Il fait partie de ces écrivains qu'il n'est plus besoin de présenter. Carrie, Shining, Christine, Cujo, ÇA... autant de romans — et souvent de films — mondialement célèbres. Avec La tour sombre, saga fantastique dont Le pistolero est le premier volet, il nous offre le plus déroutant, le plus énigmatique de ses romans.
Un désert calciné, cruel et aveuglant. Immense. Un lieu réfractaire à la vie. C'est à peine si quelques masures, quelques hameaux subsistent çà et là, écrasés sous ce ciel inerte. Un enfer, implacable.
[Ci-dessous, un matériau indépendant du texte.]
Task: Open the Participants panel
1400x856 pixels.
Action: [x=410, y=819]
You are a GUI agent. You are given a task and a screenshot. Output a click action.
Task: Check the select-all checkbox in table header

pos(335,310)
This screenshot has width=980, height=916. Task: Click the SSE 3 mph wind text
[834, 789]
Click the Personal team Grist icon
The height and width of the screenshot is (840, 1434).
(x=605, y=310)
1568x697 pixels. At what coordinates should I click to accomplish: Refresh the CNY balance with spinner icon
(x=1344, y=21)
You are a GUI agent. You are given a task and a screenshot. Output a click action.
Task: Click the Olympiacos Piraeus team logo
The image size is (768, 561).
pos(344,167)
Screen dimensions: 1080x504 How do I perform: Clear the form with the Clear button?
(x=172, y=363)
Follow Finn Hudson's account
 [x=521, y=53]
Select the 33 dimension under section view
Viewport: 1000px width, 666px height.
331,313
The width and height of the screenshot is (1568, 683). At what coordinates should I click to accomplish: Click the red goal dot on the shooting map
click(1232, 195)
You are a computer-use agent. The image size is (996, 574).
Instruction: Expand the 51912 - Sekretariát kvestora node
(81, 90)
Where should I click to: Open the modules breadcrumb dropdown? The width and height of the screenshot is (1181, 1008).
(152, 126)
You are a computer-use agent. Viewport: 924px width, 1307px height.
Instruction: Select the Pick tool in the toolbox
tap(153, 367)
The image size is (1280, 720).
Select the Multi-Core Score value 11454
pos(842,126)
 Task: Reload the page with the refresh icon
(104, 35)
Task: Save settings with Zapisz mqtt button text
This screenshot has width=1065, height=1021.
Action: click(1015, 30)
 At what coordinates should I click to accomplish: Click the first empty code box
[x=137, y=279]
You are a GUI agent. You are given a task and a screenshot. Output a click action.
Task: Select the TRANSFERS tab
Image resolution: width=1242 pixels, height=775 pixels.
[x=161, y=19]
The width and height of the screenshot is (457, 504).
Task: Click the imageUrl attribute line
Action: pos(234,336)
C'est là, pourtant, que marchent les deux solitaires ; obstinés, portés par un destin qui les dépasse. L'homme en noir d'abord, mystérieux, qui laisse dans son sillage une légende de faiseur de miracles. Et puis le pistolero, économe, laconique, dont lui-même ne sait plus s'il est encore humain. Le premier fuit, le second le poursuit. Il y a si longtemps qu'elle s'est engagée, cette chasse à l'homme, plus de vingt ans certainement. Sans que ni l'un ni l'autre ne sache réellement qui détient les clés de ce jeu mortel. Et si le gibier n'était pas celui qu'on croit ?...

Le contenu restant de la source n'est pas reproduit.